Exercise instructions:
Show, from the entries below, every line in which "agent" appears.
________
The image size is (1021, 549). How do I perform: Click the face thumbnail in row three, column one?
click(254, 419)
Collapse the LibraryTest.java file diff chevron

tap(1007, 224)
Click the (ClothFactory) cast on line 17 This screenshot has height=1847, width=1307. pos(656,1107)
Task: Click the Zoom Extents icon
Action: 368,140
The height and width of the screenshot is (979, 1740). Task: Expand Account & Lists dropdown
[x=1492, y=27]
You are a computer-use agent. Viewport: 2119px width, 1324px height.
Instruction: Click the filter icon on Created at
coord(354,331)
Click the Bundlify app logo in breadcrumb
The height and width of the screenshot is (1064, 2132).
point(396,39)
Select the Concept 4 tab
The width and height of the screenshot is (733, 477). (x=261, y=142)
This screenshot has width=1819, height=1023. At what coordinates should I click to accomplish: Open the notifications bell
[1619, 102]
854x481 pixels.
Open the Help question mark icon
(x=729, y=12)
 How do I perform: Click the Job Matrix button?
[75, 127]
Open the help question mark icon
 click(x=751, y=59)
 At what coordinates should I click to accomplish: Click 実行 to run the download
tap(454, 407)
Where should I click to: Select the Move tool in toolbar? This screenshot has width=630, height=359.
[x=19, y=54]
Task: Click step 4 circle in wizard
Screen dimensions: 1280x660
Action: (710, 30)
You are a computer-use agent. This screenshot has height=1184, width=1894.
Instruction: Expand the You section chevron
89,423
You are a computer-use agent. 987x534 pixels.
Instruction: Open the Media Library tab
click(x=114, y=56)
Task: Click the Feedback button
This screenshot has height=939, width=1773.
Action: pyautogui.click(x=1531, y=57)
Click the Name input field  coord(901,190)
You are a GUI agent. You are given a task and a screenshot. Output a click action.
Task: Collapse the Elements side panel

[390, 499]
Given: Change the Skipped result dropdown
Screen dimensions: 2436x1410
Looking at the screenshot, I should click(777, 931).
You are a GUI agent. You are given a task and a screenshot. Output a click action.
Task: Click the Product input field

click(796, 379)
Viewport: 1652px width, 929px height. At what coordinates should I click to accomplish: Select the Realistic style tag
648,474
________
Expected answer:
You are a computer-use agent. Viewport: 2119px width, 1324px height.
You are a computer-use agent. This screenshot has height=1184, width=1894.
You are a computer-use agent. 987x534 pixels.
You are a GUI agent. You are given a task and a screenshot. Output a click action.
You are a GUI agent. You are given a task and a screenshot. Output a click action.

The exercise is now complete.